4 April 2010 By Northern Lights
Two weeks ago the pope made an unprecedented move and issued a letter of apology to Irish Catholics. No doubt he thought this would silence the critics. Instead it has fuelled a debate.
What has gone wrong and what can corporates learn from this communications fiasco?
Perhaps the biggest clue to the poor handling lies in Guy Dinmore’s FT report that the pope conferred “with his closest aides”.
So let’s look at who the pope should have conferred with and what good crisis communications could have looked like.
1. The rules of crisis communications
2. What communications should the Church have done?*
Where to start? Clearly there are decades of child abuse and cover-up. But let’s take the start of the recent hiatus – which seems to have started with the publication of Murphy Commission of Inquiry report in November 2009.
It is almost certain that the Vatican will have been given advance warning of the findings in this report – probably a week or more but at the least you would expect 12 hours’ notice.
At the point of knowing the full horror of the abuse itself and the scale of the knowledge and cover-up, the Vatican should have led the way
3. Does good handling of a crisis matter?

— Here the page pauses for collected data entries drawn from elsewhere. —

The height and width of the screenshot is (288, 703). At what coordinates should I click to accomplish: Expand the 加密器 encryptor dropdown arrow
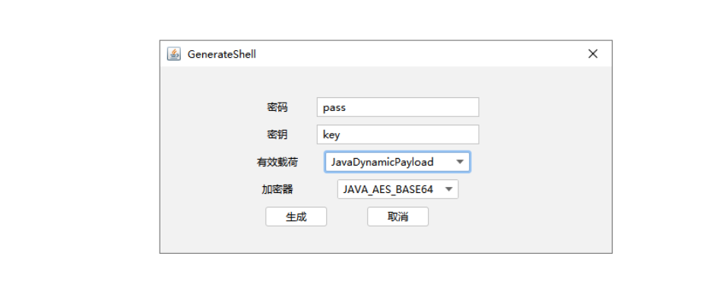click(448, 189)
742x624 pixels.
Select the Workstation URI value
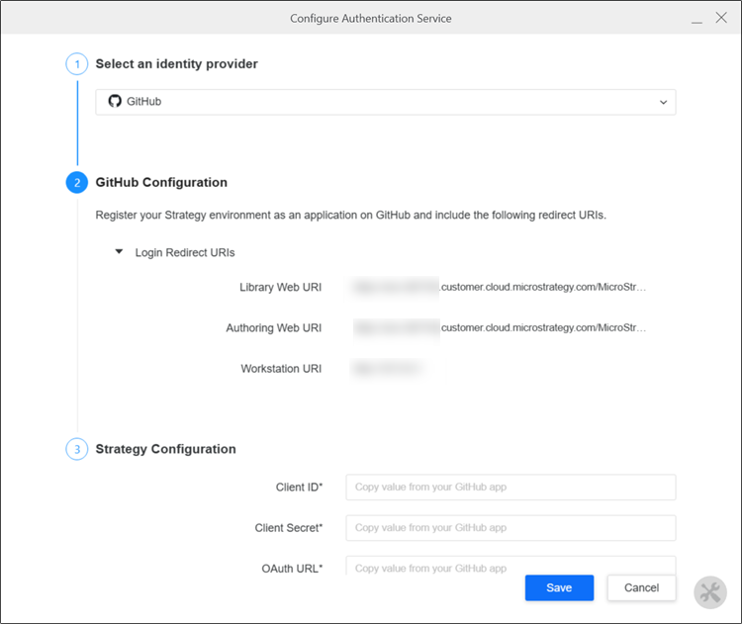tap(388, 369)
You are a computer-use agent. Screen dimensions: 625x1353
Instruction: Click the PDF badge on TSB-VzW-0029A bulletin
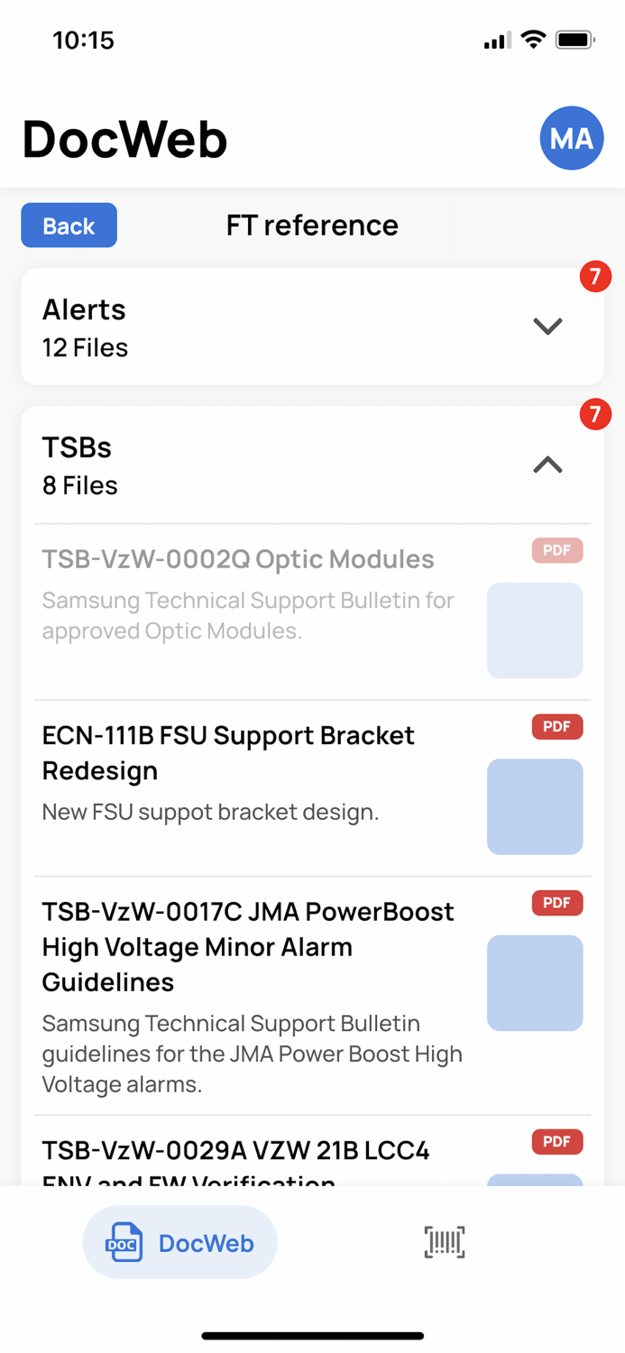click(x=556, y=1142)
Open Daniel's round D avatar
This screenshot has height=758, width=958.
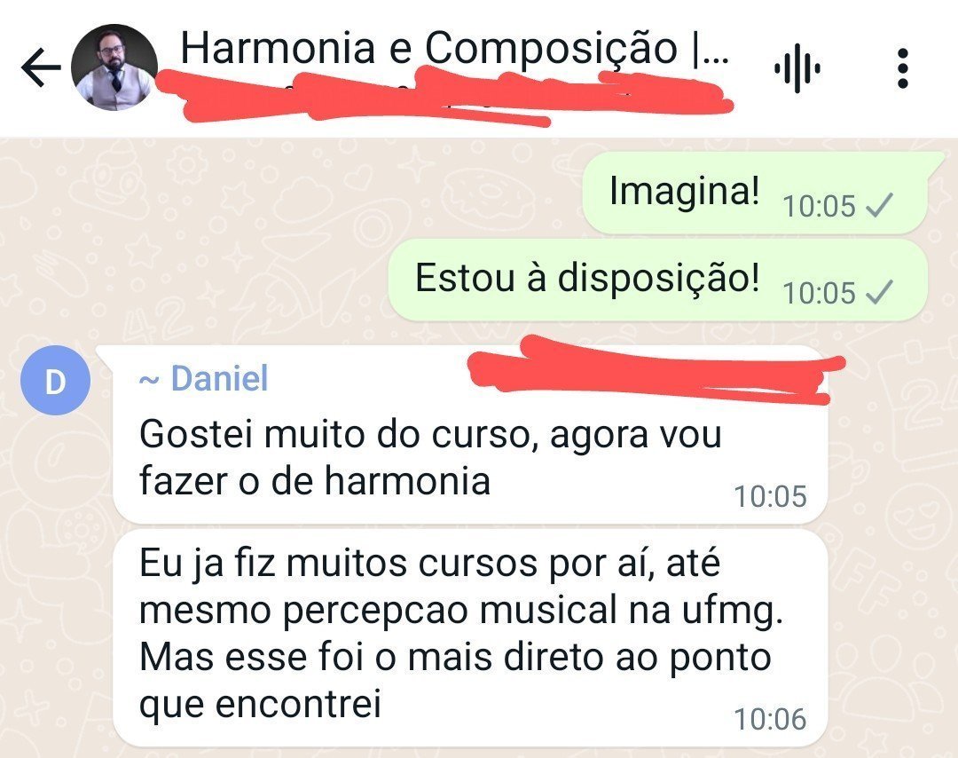point(56,380)
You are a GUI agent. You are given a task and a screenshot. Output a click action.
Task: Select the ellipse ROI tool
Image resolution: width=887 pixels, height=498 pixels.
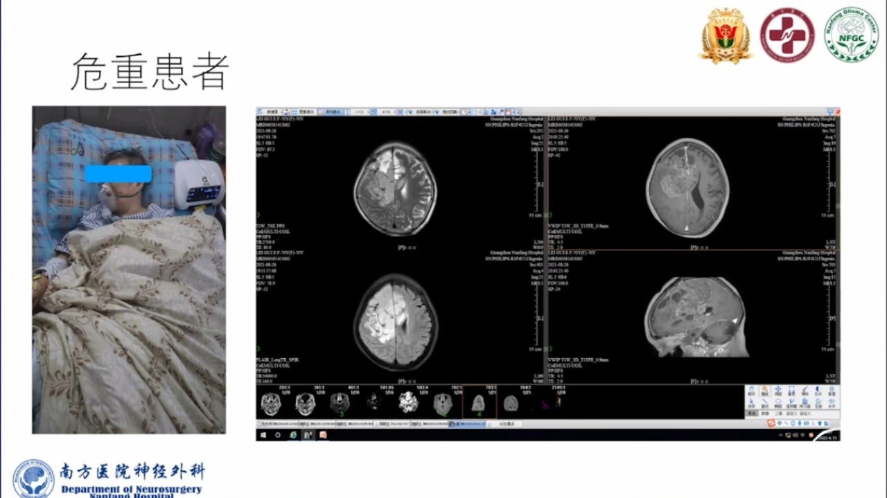(778, 402)
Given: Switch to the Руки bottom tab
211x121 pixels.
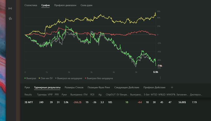Looking at the screenshot, I should (27, 87).
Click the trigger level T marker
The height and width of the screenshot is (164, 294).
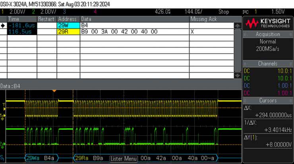pyautogui.click(x=4, y=105)
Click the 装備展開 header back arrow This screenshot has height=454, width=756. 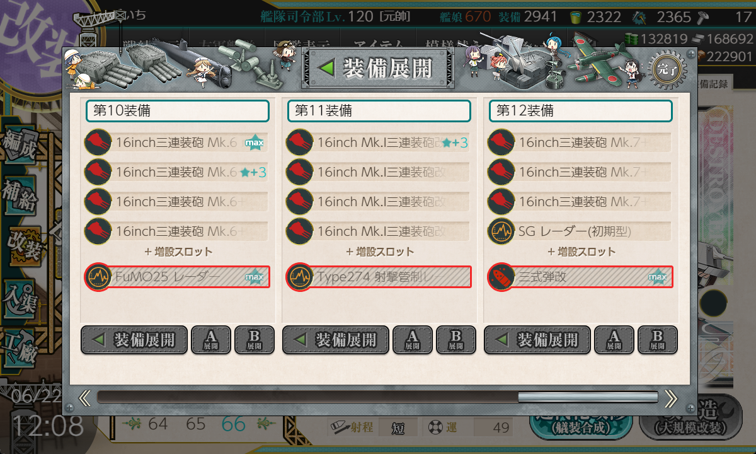[x=327, y=69]
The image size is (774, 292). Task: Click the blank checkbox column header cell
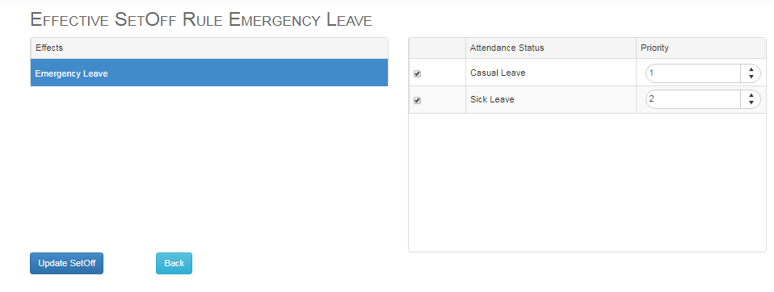point(437,48)
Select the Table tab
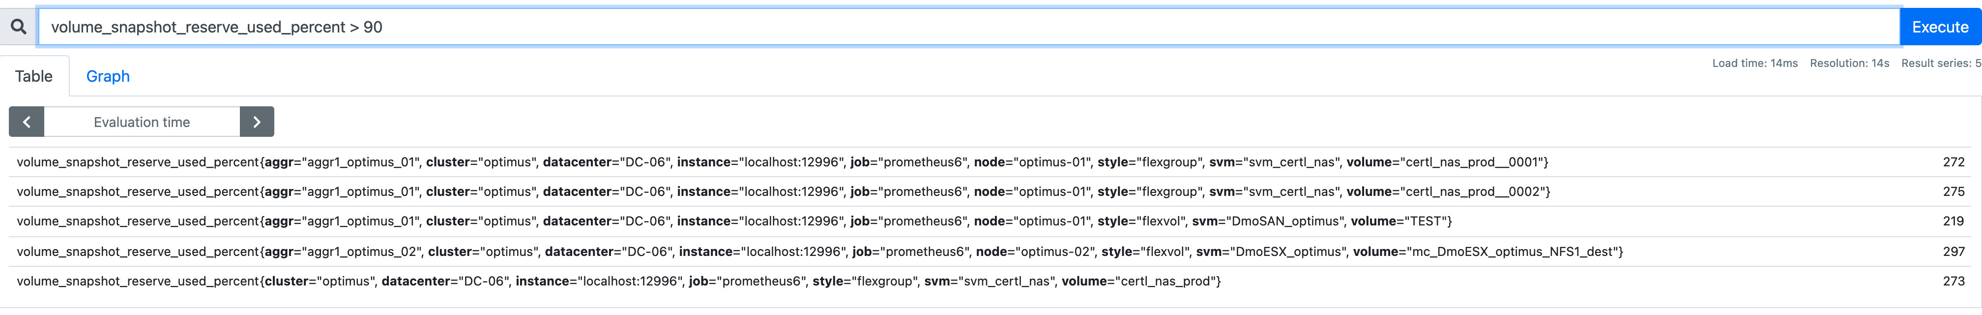The height and width of the screenshot is (315, 1982). point(34,76)
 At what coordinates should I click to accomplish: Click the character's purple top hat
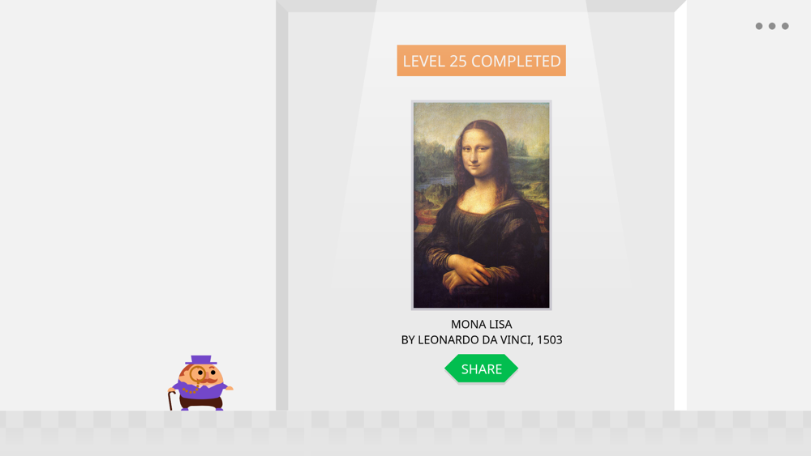[x=201, y=360]
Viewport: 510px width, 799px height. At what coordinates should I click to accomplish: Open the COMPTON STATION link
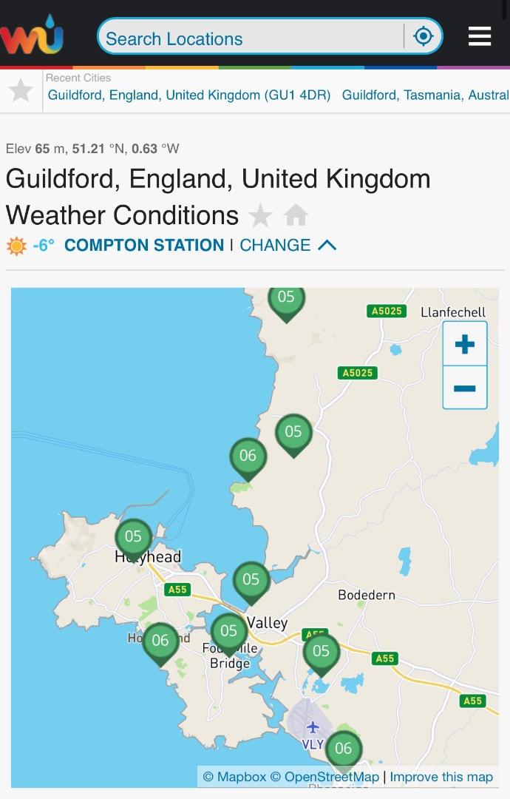(144, 246)
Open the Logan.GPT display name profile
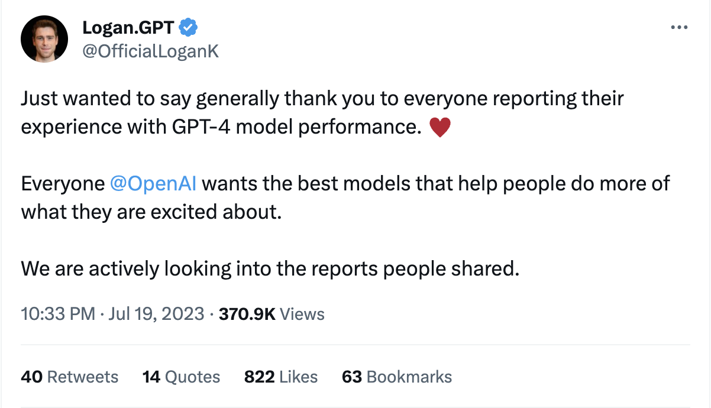Image resolution: width=711 pixels, height=408 pixels. [x=129, y=27]
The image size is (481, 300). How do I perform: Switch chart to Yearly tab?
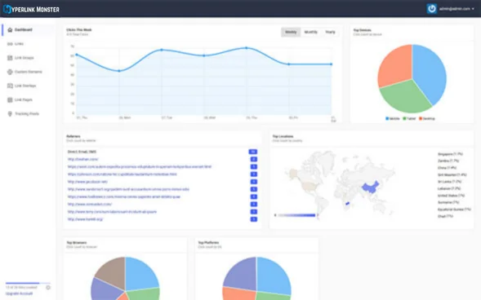[330, 32]
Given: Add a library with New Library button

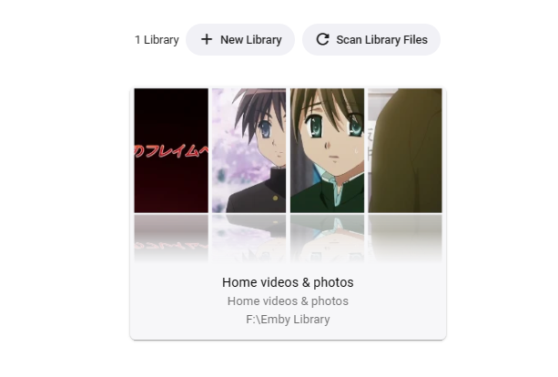Looking at the screenshot, I should click(240, 39).
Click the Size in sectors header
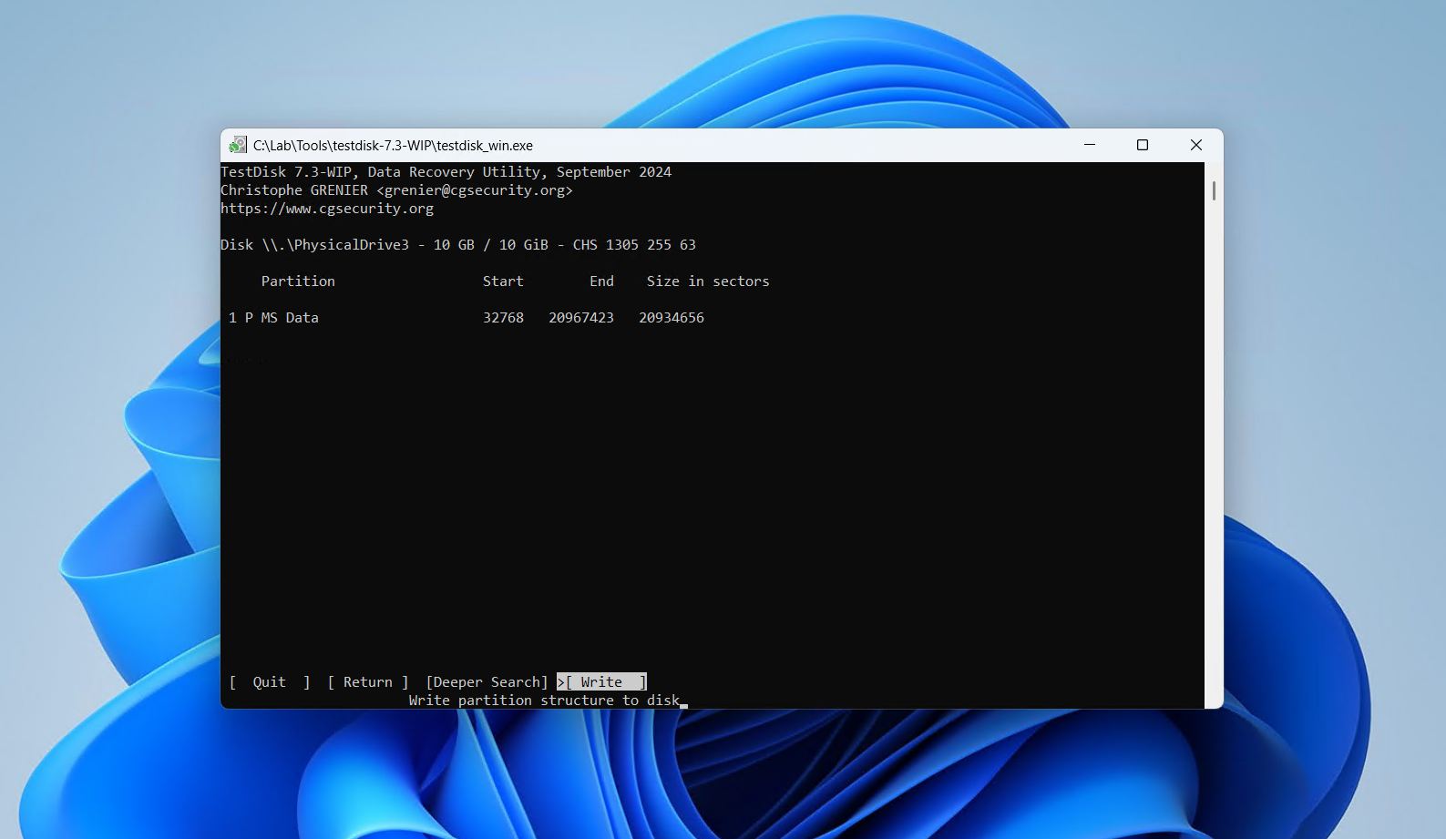Viewport: 1446px width, 839px height. pos(708,281)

How has poor handling of the crisis affected the core ‘business’ of the Church?
Dr Rowan Williams, archbishop of Canterbury is quoted: “I was speaking to an Irish friend recently who was saying that it’s quite difficult in some parts of Ireland to go down the street wearing a clerical collar now. And an institution so deeply bound into the life of a society suddenly losing all credibility – that’s not just a problem for the church, it is a problem for everybody in Ireland.”
The archbishop of Dublin, Diarmuid Martin, in the same article: “In all my years as archbishop of Dublin in difficult times I have rarely felt personally so discouraged as when I woke to hear archbishop Williams’ comments.”
The pope is due to visit Britain in September and according to the Guardian, is expected to talk about moral standards and renew his attack on Britain’s equality laws.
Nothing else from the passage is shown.